### Selected excerpt
┌──

# Is it legit?



## Yeswecan (Jul 25, 2014)

Woman Sues Background Check Site After Husband Uses Site To Catch Her Cheating


Woman Sues Background Check Site After Husband Uses Site To Catch Her Cheating


----------



## GreyEcho (Sep 28, 2016)

I have seen crazier things happen.. I don't think she should be able to


----------



## caruso (Sep 23, 2016)

5 seconds on a Google search clearly finds that it's a satire news site.


----------



## becareful2 (Jul 8, 2016)

Read the comments; it sounds like it's an ad for the service masquerading as a report.


----------



## EleGirl (Dec 3, 2011)

A person can sue over any darn thing they want to. Whether it goes anywhere is up to the judge.

I doubt that the suit will go anywhere because the info disclosed is not private information as the woman is claiming in the supposed law suit. It's all publically available info.

└──

### Set problem
Continue the forum thread about the story of a woman suing a background check site, starting after the last reply shown.

### Data provided
┌──

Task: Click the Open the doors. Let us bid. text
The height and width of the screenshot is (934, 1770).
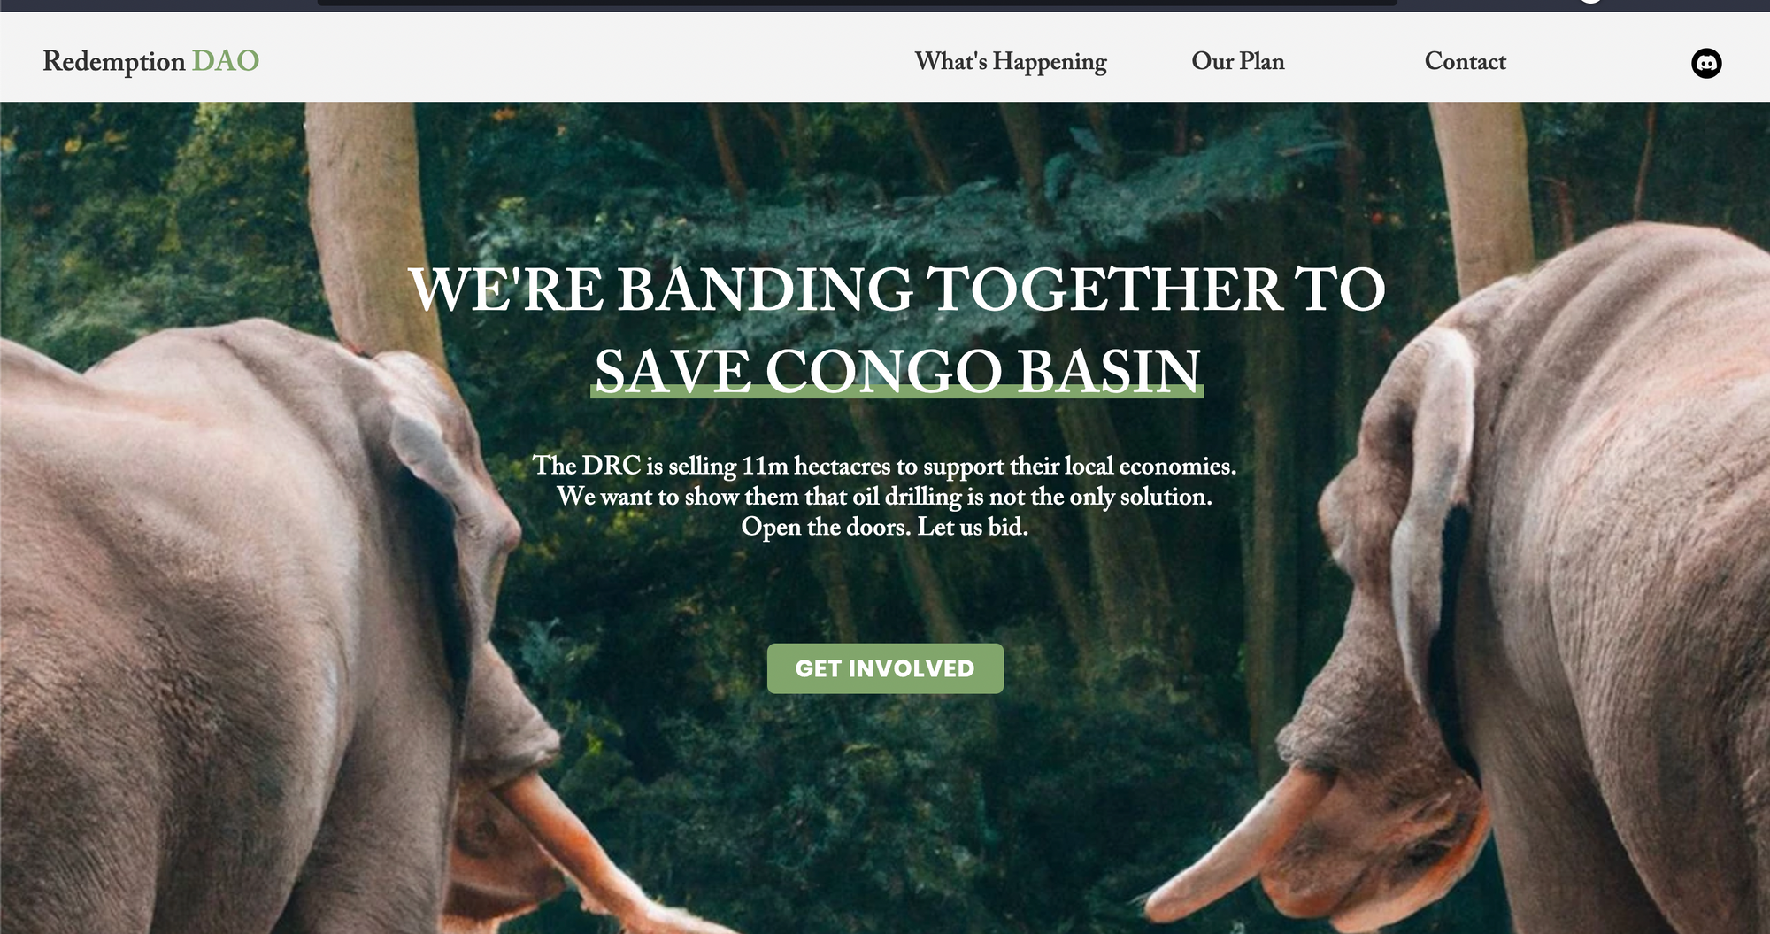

└──

### The reply
I think that article is bogus... I looked up the law suit they claim exists. It does not exist.

The article has links to some background search site... many links to it. So clearly the purpose of the article is to drive traffic to the background check site.


----------



## jb02157 (Apr 16, 2014)

Looks to be an interesting form of advertisement. They put out a wild attention grabbing article and tie it to the product they want to sell.


----------



## Talker67 (Apr 7, 2016)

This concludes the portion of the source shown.